Hello,
Please move this if I chose the wrong forum category. This question pertains to Unix and Linux I believe. I google the difference between hard and symbolic/soft links and I understand the difference. What I am trying to find is a real example of a hard link being used in a Operating system.
Basically, a soft link is a special kind of file that points to a different file somewhere on the available (mounted) filesystems. A hard link is a regular file entry in a directory, only that it points to the same inode as a different directory entry, and cannot cross to other file systems.
If you remove the file a soft link points to the link itself becomes invalid. If you remove the file entry that points to the same inode as a different entry (the hard link), the hard link still is fully valid. Also, both entries for an inode share the same access permission (UID, GID, permission bits).
@pludi,
Thanks for the reply. However I understand the differneces. I am just wondering why one would use a hard link? Or is there a example of a hard link that I can view in a shipped O/S version?

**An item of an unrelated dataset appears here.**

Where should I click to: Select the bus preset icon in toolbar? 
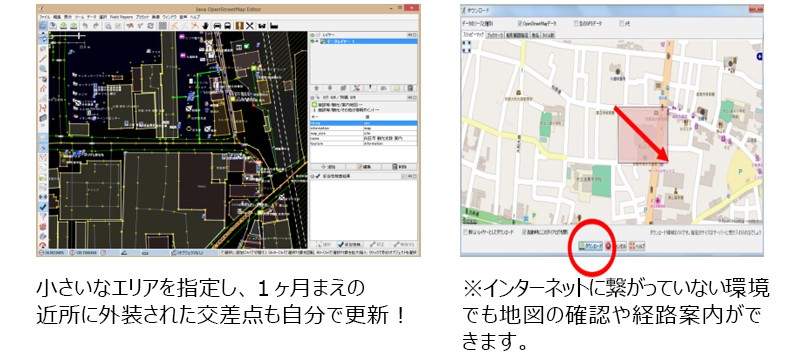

First find the inode <number> of the ls command.
ls -lisad /usr/bin/ls
The inode number is in the first column.
Then use "find" to find every file with the same inode <number>.
find /usr/ -xdev -inum <number> -exec ls -lisad {} \;
The "ls" command will behave differently according to the name by which it was called.
Now try the same sequence for the "vi" command and be amazed.
Interesting. Obviously a bad example for that strain of Linux, but still a valid example for mainstream unix.
In unix when the links count for a file is greater than value 1 this signifies a hard link. Possible to try some likely directories (like /bin) and sort by links count to see if there are any:
Hard links are harder to spot since they don't tell you where they all are.
One use I've abused hard links for is renaming a file that's being written to. Since the file still exists through all points in the process, and nothing like cp that reads the file is used, nothing bad happens:
some-long-running-process > hugrfile &
# ...whoops, I wanted hugefile, not hugrfile.
ln hugrfile hugefile
# hugrfile and hugefile are now the same file
rm hugrfile
# Now only hugefile exists. The file has been renamed with no interruption
# to "some-long-running-process"
Another use for hard links would be when you have a file that needs to be edited by several different people who don't all have access to the directory it's in. Create a hard link in a directory they do have access to and voila. A symbolic link would fail here, since whoever opens it would still need access to the real file.
A couple very common examples of hard links being used in an O/S which is not specific to any version:
. is a hard link to the current directory.
.. is a hard link to the parent directory.
In an "empty" directory, "." will have 2 links. The actual directory named file in the parent directory will be one of those links, the other is the dot itself. As you create subdirectories, each of those will get a ".." entry which will be another hard link to the current directory.
Easy example for you to try on your own. Create a direcotry, cd to it, ls -lai, create a direcotry, ls -lai again.